### [The records]
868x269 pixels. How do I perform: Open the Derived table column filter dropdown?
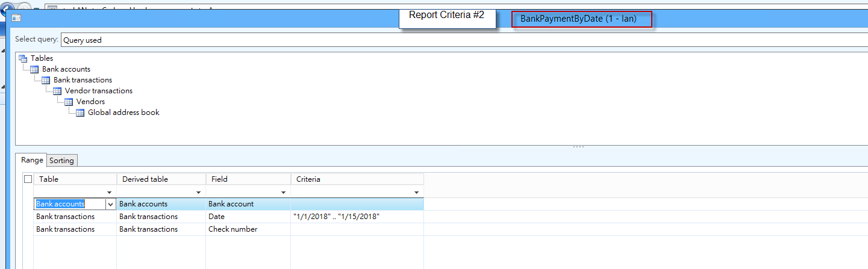click(x=198, y=193)
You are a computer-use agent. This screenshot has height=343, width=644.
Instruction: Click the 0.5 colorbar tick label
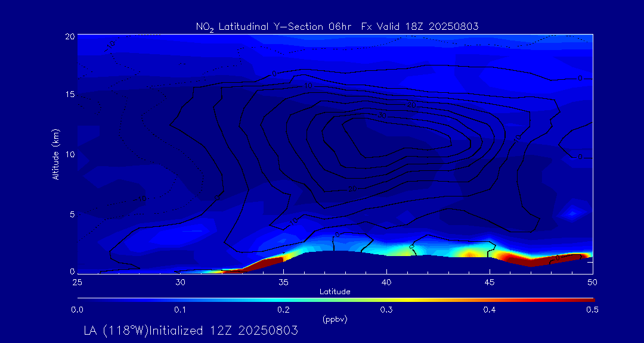[x=593, y=310]
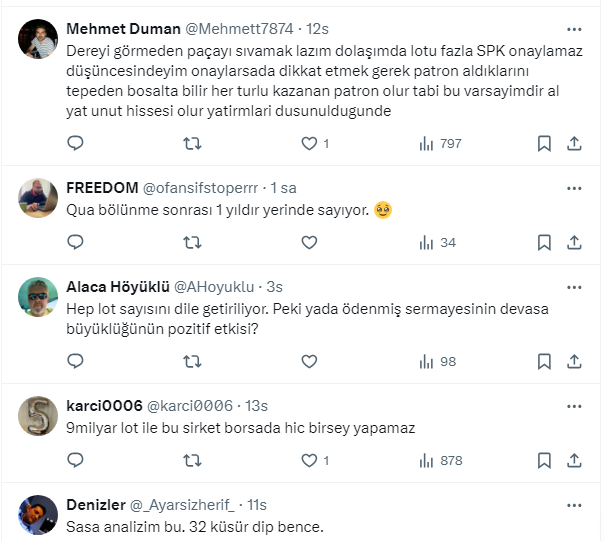Bookmark Alaca Höyüklü's tweet
604x541 pixels.
coord(544,361)
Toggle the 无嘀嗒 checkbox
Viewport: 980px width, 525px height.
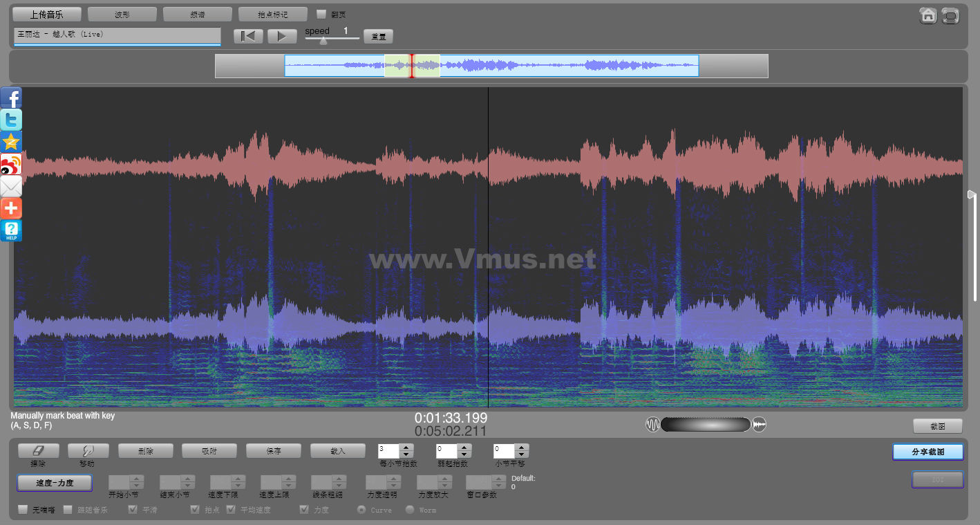(x=23, y=510)
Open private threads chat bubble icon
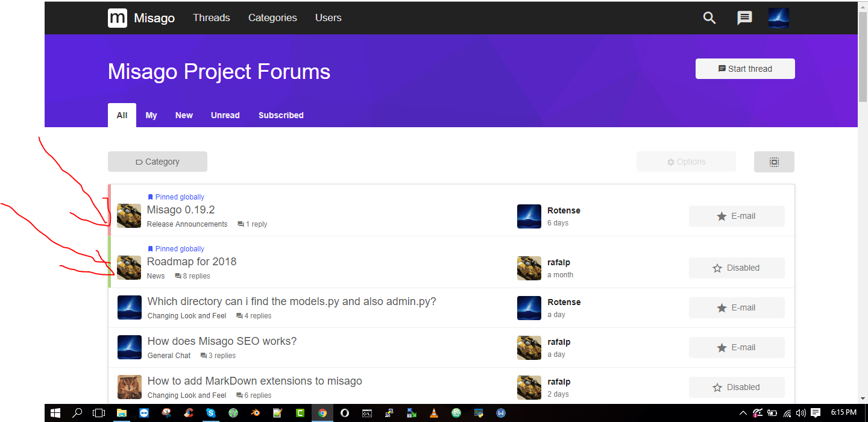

### [What to work on]
What is needed is every record above printed exactly, with no pictures.

### [Solution for this problem]
868x269 pixels. How do I perform: Open the Derived table column filter dropdown?
click(x=198, y=193)
You are a computer-use agent. This screenshot has height=343, width=644.
Instruction: Click the 0.5 colorbar tick label
[x=593, y=310]
Bookmark Alaca Höyüklü's tweet
604x541 pixels.
coord(544,361)
Toggle the 无嘀嗒 checkbox
Viewport: 980px width, 525px height.
(x=23, y=510)
Open private threads chat bubble icon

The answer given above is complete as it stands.